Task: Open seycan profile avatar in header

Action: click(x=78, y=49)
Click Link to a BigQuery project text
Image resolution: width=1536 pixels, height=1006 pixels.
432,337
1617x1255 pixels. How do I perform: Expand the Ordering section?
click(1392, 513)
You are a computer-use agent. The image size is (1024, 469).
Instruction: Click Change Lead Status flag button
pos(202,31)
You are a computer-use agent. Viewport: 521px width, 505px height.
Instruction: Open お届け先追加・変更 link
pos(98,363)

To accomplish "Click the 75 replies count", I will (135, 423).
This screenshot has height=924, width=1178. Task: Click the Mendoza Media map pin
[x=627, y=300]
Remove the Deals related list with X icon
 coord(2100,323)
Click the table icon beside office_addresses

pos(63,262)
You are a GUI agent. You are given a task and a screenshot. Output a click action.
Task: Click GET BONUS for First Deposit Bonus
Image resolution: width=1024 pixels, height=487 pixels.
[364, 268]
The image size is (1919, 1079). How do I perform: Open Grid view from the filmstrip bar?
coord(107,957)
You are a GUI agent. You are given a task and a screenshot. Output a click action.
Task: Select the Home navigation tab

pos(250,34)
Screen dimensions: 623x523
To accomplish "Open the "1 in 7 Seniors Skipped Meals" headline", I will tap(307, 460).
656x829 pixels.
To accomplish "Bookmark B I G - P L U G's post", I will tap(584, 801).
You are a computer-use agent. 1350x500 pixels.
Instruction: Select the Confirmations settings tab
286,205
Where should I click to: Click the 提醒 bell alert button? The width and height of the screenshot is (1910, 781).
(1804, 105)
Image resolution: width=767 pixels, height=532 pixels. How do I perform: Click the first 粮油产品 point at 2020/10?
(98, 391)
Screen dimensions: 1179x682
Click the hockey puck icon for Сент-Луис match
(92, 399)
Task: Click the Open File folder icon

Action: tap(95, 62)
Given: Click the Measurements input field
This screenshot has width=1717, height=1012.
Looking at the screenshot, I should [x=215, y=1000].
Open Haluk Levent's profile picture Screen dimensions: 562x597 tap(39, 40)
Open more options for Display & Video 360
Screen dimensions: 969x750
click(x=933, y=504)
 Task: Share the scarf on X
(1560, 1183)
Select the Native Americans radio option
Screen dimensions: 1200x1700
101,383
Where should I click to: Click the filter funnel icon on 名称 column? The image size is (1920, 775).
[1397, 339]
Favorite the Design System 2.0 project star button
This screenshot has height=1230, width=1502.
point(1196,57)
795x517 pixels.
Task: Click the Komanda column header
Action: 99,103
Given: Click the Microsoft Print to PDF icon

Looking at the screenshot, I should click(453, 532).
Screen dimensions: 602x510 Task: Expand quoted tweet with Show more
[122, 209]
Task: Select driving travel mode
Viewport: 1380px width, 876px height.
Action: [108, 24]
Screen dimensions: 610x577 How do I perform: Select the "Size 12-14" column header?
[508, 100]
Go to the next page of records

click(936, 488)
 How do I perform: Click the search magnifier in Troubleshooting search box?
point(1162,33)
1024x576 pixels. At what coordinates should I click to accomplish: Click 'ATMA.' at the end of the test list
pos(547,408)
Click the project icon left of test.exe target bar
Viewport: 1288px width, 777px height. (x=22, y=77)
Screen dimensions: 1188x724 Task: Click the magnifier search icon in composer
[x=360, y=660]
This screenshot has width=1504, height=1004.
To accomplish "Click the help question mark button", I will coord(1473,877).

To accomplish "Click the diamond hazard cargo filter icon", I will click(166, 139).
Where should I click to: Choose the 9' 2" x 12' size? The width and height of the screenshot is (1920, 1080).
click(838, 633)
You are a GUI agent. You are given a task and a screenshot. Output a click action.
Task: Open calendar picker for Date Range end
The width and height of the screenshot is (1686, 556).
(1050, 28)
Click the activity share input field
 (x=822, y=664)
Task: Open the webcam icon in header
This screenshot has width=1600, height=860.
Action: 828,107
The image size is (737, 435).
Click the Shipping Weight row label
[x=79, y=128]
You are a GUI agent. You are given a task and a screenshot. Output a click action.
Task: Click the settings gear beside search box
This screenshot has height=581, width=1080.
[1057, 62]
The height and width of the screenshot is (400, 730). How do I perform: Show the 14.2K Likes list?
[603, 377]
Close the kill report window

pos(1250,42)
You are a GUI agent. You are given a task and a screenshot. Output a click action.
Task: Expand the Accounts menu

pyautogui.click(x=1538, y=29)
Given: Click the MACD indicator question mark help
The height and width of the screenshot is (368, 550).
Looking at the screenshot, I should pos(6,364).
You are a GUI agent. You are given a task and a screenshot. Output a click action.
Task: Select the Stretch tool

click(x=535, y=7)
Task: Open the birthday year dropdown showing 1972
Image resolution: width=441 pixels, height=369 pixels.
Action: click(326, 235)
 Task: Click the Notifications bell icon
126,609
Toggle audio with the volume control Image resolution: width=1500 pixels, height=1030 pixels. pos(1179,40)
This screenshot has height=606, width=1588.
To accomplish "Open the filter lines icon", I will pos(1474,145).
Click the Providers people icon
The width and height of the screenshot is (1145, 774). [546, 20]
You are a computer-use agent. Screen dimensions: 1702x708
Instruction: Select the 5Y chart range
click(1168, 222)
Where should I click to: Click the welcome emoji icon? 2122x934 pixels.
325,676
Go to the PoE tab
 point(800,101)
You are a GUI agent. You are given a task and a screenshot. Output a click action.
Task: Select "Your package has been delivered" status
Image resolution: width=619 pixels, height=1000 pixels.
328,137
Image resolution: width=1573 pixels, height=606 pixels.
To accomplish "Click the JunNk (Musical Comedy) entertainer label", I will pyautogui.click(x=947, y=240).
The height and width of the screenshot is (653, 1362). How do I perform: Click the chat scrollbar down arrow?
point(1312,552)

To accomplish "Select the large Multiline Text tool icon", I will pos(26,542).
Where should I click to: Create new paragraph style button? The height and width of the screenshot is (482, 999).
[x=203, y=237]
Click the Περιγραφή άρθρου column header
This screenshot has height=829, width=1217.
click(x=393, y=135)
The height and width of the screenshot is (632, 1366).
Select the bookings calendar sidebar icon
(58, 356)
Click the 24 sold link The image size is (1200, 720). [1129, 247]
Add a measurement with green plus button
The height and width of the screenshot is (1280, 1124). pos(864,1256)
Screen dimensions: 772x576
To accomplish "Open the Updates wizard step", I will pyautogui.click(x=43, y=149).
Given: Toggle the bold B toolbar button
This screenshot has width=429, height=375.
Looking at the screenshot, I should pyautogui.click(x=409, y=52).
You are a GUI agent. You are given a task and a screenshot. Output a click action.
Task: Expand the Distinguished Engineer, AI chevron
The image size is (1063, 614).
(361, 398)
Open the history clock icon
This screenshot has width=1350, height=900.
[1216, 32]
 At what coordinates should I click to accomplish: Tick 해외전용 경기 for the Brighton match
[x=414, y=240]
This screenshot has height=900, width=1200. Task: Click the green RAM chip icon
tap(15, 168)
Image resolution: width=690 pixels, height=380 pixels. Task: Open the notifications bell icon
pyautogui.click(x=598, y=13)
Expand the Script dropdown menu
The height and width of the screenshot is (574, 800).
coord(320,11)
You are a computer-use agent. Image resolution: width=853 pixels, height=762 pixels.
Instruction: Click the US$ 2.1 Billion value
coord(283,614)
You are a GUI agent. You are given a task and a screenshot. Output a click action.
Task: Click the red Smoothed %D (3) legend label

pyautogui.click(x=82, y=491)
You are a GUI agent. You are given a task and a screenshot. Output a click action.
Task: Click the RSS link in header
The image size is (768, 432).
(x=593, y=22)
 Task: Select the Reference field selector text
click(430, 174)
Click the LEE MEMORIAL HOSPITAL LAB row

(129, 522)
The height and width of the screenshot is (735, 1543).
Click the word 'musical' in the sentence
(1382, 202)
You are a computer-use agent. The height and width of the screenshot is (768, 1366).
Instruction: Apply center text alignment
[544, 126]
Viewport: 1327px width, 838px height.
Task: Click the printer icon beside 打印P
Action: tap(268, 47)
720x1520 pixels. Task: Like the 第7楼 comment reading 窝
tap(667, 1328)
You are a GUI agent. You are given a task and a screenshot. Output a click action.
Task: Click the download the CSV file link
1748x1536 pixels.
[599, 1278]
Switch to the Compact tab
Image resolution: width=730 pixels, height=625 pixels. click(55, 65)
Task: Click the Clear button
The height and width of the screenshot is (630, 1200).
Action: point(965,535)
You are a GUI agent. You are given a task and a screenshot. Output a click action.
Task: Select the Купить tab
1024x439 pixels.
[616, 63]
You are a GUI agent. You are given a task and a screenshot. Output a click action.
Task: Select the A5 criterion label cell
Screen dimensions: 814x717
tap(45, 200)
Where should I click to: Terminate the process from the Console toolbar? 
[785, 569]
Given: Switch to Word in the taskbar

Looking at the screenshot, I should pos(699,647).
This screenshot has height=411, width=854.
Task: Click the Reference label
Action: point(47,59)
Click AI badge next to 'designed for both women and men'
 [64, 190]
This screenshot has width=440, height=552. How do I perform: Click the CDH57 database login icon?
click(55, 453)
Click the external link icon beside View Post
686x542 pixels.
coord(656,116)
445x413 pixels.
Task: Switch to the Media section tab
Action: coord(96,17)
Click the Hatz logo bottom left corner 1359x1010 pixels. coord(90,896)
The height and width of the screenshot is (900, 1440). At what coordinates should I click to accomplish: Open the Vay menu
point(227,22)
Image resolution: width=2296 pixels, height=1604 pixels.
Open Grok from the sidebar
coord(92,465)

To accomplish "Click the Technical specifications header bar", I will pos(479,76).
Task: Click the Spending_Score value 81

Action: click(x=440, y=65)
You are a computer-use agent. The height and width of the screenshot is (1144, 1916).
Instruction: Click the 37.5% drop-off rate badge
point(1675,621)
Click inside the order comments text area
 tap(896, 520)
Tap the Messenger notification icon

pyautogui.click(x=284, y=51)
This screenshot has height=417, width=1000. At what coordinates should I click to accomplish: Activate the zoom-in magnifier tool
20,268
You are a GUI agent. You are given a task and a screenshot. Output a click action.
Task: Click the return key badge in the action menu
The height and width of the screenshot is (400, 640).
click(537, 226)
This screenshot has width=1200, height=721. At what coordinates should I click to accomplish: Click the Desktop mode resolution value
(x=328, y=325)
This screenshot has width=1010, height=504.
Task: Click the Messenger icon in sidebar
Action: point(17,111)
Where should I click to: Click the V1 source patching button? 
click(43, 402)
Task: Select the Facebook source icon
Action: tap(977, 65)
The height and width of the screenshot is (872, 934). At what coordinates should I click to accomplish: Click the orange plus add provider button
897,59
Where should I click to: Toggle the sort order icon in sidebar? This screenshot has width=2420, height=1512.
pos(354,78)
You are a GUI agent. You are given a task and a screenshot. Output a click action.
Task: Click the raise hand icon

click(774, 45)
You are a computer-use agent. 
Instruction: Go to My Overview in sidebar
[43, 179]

* * * * * * *

(What the task requires): Your task is to copy each line of the listing that holds the word "computer".

(Completed exercise):
You are a computer-use agent. The image size is (1024, 469).
You are a computer-use agent. Viewport: 521px width, 505px height.
You are a computer-use agent. 1350x500 pixels.
You are a computer-use agent. Screen dimensions: 1702x708
You are a computer-use agent. Image resolution: width=853 pixels, height=762 pixels.
You are a computer-use agent. The height and width of the screenshot is (768, 1366).
You are a computer-use agent. The height and width of the screenshot is (1144, 1916).
You are a computer-use agent. 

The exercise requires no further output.